FIGS. 3A-3C are schematic, cut-away and sectional illustrations of a metal matrix composite insert used in the selectively reinforced component of FIG. 1;

FIG. 4 illustrates schematically a first friction stir welding process used to form the selectively reinforced component of FIG. 1;

FIGS. 5A-5C illustrate schematically a second friction stir welding process used to form the selectively reinforced component of FIG. 1; and

FIGS. 6A-6D illustrate schematically a further friction stir welding process used to form a modified selectively reinforced component.

DETAILED DESCRIPTION OF SPECIFIC EMBODIMENT

FIGS. 1 and 2 show a selectively reinforced component 10 according to an embodiment of the present invention. The selectively reinforced component 10 is an aluminium electric rotor component comprising a metal body 12 in the form of a circular disc, which is reinforced with eight continuous fibre metal matrix composite (MMC) inserts 14 embedded in respective recesses 16 in a first surface 18 of the metal body 12. Each MMC insert 14 is elongate, with its fibre reinforcement aligned parallel to the longitudinal axis of the MMC insert 14. When embedded in the metal body 12, each MMC insert 14 is oriented such that the direction 20 of its fibre reinforcement is aligned in a radial direction relative to a central axis AA of the metal body 12. Furthermore, when embedded in the metal body 12, the MMC inserts 14 are equally spaced in a circumferential direction relative to the central axis AA of the metal body. Each insert 14 has a metal rich surface region 32 (which is explained in greater detail below) which is metallurgically bonded to the metal body 12 by at least one weld formed by a friction stir welding apparatus 40.

FIG. 3A is a schematic, cut-away illustration of the MMC insert 14 showing a core region 30 which is surrounded and encapsulated by the surface or marginal region 32. The core region 30 comprises a plurality of filaments 34 aligned substantially parallel to the direction 20. A single metal matrix 36 infiltrates and extends throughout both the core region 30 and the surface region 32, providing a seamless transition from one region to the other without a boundary interface therebetween with an inherent weakness, caused for example by an oxide layer which may be found in a conventional physical joint.

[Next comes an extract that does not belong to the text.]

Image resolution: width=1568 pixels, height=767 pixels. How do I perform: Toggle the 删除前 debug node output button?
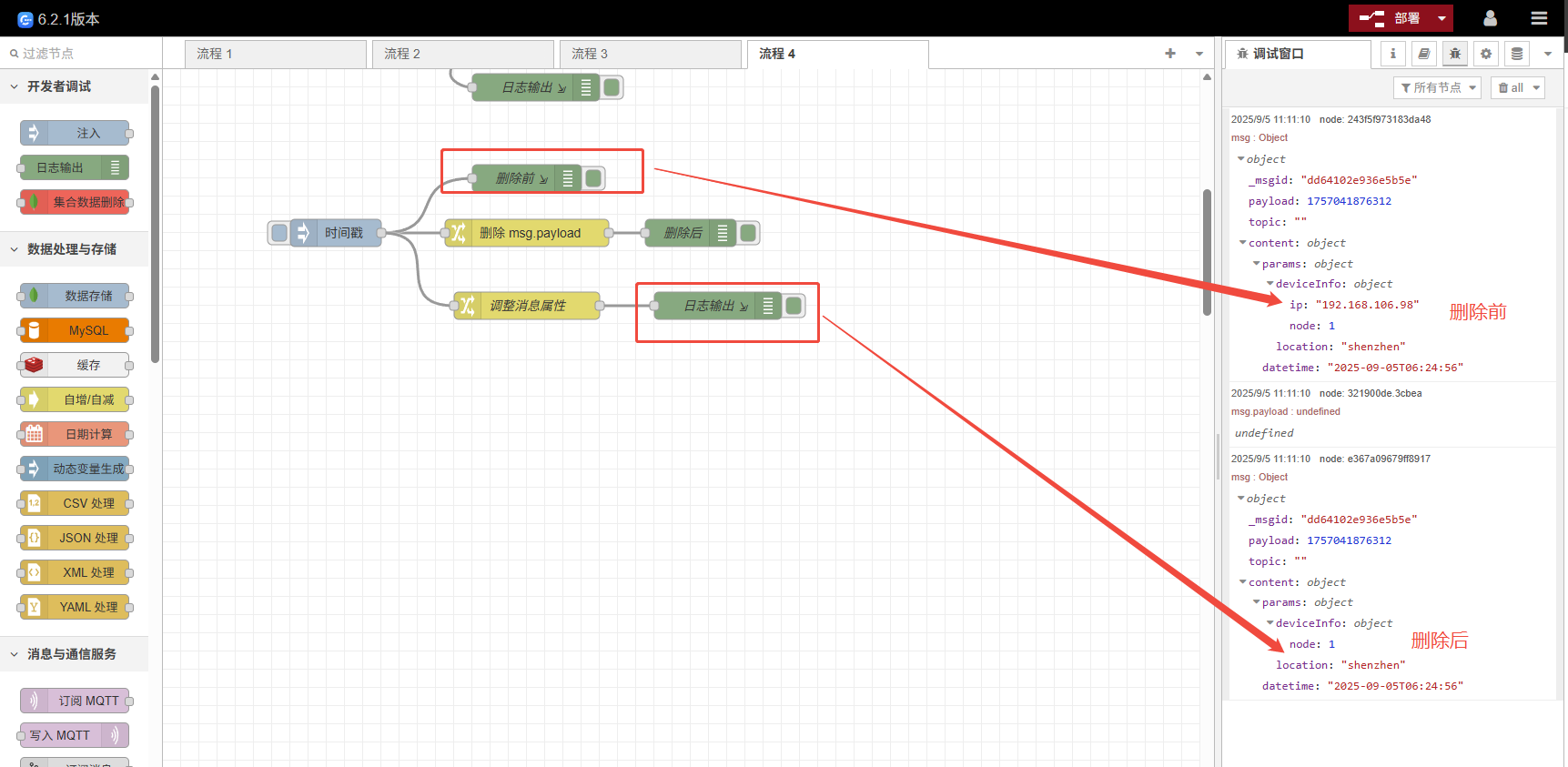click(594, 178)
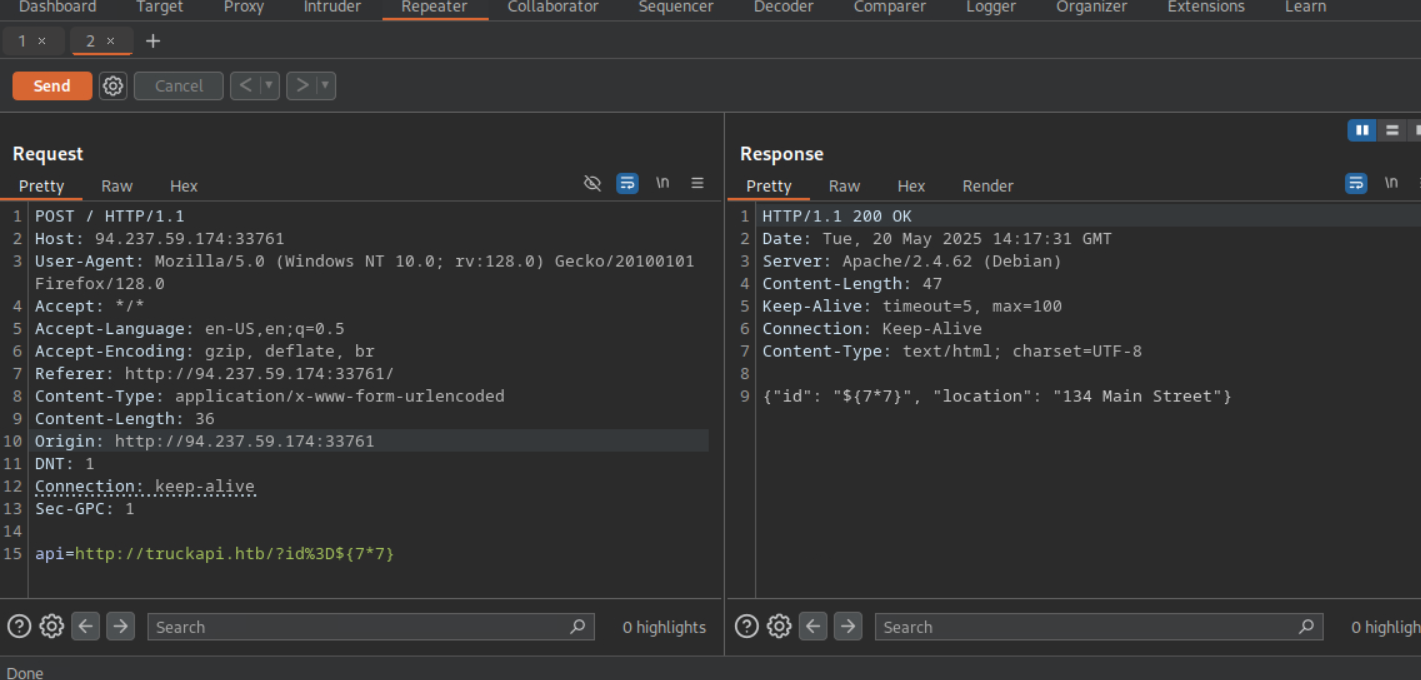Viewport: 1421px width, 680px height.
Task: Select top-bottom stacked layout view icon
Action: click(1391, 130)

The surface region 32 is substantially free of reinforcement fibres, and so is metal rich compared to the core region 30. The surface region 32 also covers both longitudinal ends of the MMC insert 14, such that the filaments 34 do not extend the full length of the MMC insert 14. As shown in FIG. 3A, the surface region 32 is deeper at the sides 38 of the MMC insert 14 than at the upper or lower surfaces 39 of the MMC insert 14. The surface region 32 is also deeper at the longitudinal ends of the MMC insert 14 that at the upper or lower surfaces 39 of the MMC insert 14. In a horizontal plane, as shown in FIG. 3B, the surface region 32 at the sides 38 and ends of the MMC insert 14 typically extends to a depth “d₁” of about 1.0 mm or 2.0 mm below the outer surface of the MMC insert 14 in a direction towards the core region 30. In a vertical plane, as shown in FIG. 3C, the surface region 32 at the upper and lower surfaces 39 of the MMC insert 14 typically extends to a depth “d₂” of about 0.5 mm or less below the outer surface of the MMC insert 14 in a direction towards the core region 30.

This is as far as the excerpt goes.